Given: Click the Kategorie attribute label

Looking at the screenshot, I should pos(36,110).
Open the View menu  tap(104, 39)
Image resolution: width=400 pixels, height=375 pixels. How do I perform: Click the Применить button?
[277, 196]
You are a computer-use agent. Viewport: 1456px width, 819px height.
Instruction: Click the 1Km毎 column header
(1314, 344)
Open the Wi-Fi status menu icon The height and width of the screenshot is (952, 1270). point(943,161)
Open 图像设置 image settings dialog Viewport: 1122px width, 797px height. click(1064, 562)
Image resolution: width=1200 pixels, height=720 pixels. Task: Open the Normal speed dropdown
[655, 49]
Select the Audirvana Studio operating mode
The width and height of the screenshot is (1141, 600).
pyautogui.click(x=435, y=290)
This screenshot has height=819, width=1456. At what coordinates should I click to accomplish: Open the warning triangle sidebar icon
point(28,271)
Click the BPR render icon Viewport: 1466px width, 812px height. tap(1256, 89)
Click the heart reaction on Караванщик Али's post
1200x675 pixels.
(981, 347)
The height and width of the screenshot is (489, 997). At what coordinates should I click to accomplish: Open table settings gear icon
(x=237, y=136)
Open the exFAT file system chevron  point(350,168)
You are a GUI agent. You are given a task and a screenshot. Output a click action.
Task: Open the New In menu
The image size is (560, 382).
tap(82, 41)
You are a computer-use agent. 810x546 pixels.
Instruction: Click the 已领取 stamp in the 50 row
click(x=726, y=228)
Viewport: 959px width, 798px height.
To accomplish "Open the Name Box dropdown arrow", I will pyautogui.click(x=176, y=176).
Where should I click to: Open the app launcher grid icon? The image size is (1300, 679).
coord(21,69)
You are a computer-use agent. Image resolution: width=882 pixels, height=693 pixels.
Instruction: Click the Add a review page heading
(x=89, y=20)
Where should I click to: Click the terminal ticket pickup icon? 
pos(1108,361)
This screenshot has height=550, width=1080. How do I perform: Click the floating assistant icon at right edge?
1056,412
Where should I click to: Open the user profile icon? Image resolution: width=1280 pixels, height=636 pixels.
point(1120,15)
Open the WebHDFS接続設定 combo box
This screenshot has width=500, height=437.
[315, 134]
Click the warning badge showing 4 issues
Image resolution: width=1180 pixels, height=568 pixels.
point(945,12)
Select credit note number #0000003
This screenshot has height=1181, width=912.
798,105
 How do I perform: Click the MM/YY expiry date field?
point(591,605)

- _EXERCISE DIRECTIONS_
Within the records above, count the lines that contain "computer" and give the number with nothing added.

- _RESPONSE BOX_
3